How to reproduce CAA SERVFAIL? Works for me, doesn't for LE staging or prod

Update: Solution

Getting a SERVFAIL on LE does not mean that you will get a SERVFAIL through dig or unbound or other tools. However, here are some things to try:

  1. Use dig -t type257 @ns1.your-nameserver.com yOuR-wEbSiTe.CoM
  2. Check to make sure that your QUESTION section matches the wacky case (aka 0x20 bit casing). Many servers will naturally have matching ANSWER or AUTHORITY sections as well
  3. Use dig +dnssec -t type257 @ns1.your-nameserver.com yOuR-wEbSiTe.CoM
  4. Make sure that you’re not getting an error message that way either
  5. Use https://unboundtest.com and check for “wrong” and “fallback” in the logs

Most likely you will find that your DNS server is not responding correctly in one or more of those ways.

Original

Here’s the error message I’m getting:

DNS problem: SERVFAIL looking up CAA for tunnel.daplie.com

Here’s the command I run to try to reproduce the problem:

dig -t type257 @ns1.redirect-www.org tuNNel.daPLie.com

; <<>> DiG 9.8.3-P1 <<>> -t type257 @ns1.redirect-www.org tuNNel.daPLie.com
; (1 server found)
;; global options: +cmd
;; Got answer:
;; ->>HEADER<<- opcode: QUERY, status: NOERROR, id: 45917
;; flags: qr aa rd; QUERY: 1, ANSWER: 0, AUTHORITY: 1, ADDITIONAL: 0
;; WARNING: recursion requested but not available

;; QUESTION SECTION:
;tunnel.daplie.com.		IN	TYPE257

;; AUTHORITY SECTION:
daplie.com.		1	IN	SOA	ns1.redirect-www.org. hostmaster.daplie.com. 2017020100 10800 3600 1209600 1800

;; Query time: 34 msec
;; SERVER: 192.241.238.7#53(192.241.238.7)
;; WHEN: Mon Oct  2 13:55:26 2017
;; MSG SIZE  rcvd: 102

I did a sanity check against yahoo.com and I see this:

dig -t type257 @ns1.yahoo.com yAHOo.com

; <<>> DiG 9.8.3-P1 <<>> -t type257 @ns1.yahoo.com yAHOo.com
; (1 server found)
;; global options: +cmd
;; Got answer:
;; ->>HEADER<<- opcode: QUERY, status: NOERROR, id: 29455
;; flags: qr aa rd; QUERY: 1, ANSWER: 0, AUTHORITY: 1, ADDITIONAL: 0
;; WARNING: recursion requested but not available

;; QUESTION SECTION:
;yAHOo.com.			IN	TYPE257

;; AUTHORITY SECTION:
yahoo.com.		600	IN	SOA	ns1.yahoo.com. hostmaster.yahoo-inc.com. 2017100220 3600 300 1814400 600

;; Query time: 17 msec
;; SERVER: 68.180.131.16#53(68.180.131.16)
;; WHEN: Mon Oct  2 13:56:10 2017
;; MSG SIZE  rcvd: 94

The nameservers that we’re using were built by us and they are still in the process of refinement (they work, but when something doesn’t work we go fix it).

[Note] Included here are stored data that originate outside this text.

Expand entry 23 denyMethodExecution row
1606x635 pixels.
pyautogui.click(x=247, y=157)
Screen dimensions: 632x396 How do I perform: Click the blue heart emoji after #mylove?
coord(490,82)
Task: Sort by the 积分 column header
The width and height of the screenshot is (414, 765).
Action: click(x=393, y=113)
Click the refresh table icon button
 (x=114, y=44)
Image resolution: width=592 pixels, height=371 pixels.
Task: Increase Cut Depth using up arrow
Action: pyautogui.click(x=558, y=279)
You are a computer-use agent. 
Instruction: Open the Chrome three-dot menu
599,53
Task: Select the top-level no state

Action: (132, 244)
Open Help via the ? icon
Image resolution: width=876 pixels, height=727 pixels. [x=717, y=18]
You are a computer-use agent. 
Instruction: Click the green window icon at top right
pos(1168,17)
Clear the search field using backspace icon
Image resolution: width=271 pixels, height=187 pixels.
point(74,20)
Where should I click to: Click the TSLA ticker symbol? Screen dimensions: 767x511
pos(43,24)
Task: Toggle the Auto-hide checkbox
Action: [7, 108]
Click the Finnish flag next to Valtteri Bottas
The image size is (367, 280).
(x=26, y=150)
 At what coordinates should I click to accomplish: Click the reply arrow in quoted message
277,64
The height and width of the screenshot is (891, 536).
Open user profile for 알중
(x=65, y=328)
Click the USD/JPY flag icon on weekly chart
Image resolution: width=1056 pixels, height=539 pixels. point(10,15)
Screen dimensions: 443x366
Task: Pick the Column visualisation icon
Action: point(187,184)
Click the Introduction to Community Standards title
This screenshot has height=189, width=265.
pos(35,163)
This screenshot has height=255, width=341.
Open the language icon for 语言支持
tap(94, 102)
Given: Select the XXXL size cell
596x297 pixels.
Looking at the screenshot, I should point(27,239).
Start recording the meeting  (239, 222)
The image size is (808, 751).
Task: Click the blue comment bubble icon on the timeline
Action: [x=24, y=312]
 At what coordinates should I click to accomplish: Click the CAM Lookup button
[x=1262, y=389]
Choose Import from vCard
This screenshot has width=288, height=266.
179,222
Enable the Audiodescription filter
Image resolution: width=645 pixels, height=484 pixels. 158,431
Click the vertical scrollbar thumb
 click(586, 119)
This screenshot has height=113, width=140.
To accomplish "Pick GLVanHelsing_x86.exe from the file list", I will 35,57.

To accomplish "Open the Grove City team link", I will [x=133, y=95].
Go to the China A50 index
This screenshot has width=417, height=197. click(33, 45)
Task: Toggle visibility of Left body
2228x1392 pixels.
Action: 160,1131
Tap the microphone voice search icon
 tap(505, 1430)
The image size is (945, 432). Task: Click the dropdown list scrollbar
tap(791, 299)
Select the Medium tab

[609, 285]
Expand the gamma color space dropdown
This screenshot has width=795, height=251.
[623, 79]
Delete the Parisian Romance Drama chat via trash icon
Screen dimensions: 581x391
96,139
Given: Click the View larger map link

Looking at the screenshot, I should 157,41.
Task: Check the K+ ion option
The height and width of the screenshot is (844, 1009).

I’d like to be able too see why LE doesn’t like our responses so that I can fix them (it’s probably our fault), but I haven’t been able to produce a query that fails in the way that LE is reporting the failure. Also, since yahoo’s nameserver responds the same as ours, it would seem to me that we’re not “doing it wrong” (unless they’re also doing it wrong, which I doubt).

Have you tried with https://unboundtest.com/ ? You could run your own Unbound instance with a similar config as well.

One thing to note is that you aren't testing with DNSSEC validation which is often a source of SERVFAILs, especially in conjunction with CAA. For instance our CAA docs page's section on SERVFAIL errors mentions one PowerDNS bug that manifested with DNSSEC and CAA records.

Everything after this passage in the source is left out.